Сначала от нас отделили всех женщин. Парализованные страхом, они, спотыкаясь, одна за другой побрели вперед. Сотни мужчин со слезами на глазах наблюдали за тем, как их жены, матери и дочери растворяются вдали. Матери и дочери судорожно держались за руки, словно подруги. Редкие серебристые волосы трясущихся старух блестели на солнце. Молодые женщины пытались успокоить младенцев, оравших от страха, или просто прижимали их покрепче к груди.
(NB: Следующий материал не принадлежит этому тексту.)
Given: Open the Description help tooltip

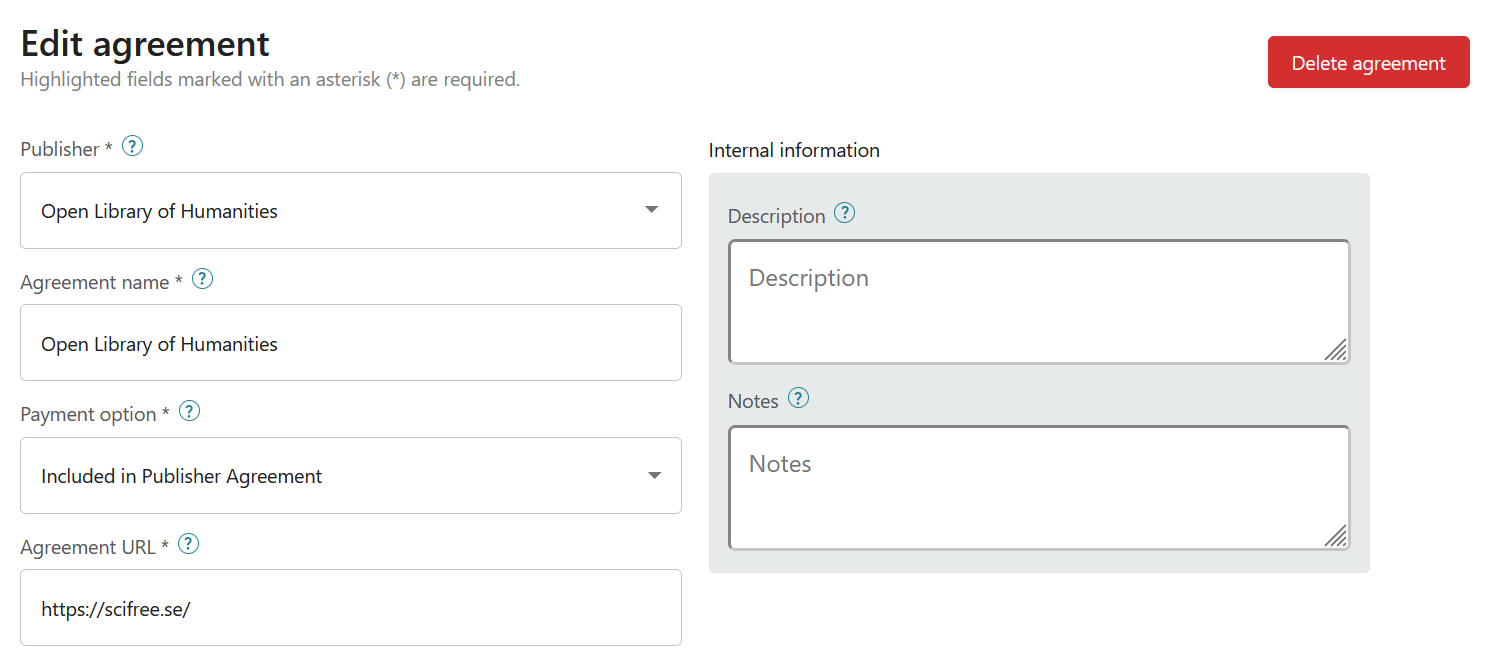Looking at the screenshot, I should (x=845, y=212).
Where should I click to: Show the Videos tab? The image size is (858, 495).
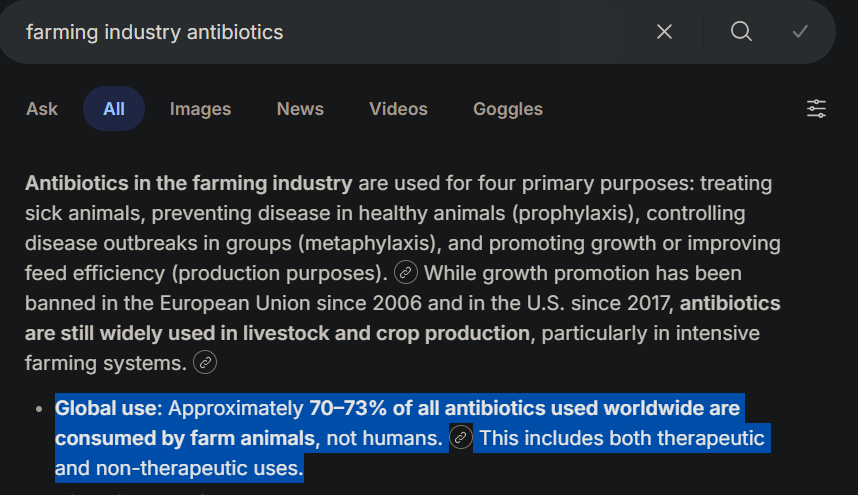click(x=398, y=109)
В растянутой заплетающейся колонне женщины и девушки исчезли навсегда. Мгновение спустя бараки поглотили их, но детский плач слышался еще какое-то время.
К нам подошли четверо: двое офицеров высокий в золотистых очках, с бумагами в руке, и другой, с портфелем, а при них двое штурмовиков с ледяными лицами. Они встали по двое напротив друг друга. Мы должны были проходить поочередно через этот живой коридор. Мужчина с бумагами заглядывал каждому из нас в лицо и взмахивал рукой. Направо или налево. Остальные трое толкали жертву в том направлении, которое ей было указано.
Направо или налево. К жизни в рабстве или к смерти в газовой камере.
Те, кому суждено вернуться домой, еще узнают, что означало попасть налево. Но тогда мы этого не понимали. Судьбоносный момент пролетел незамеченным среди прочих.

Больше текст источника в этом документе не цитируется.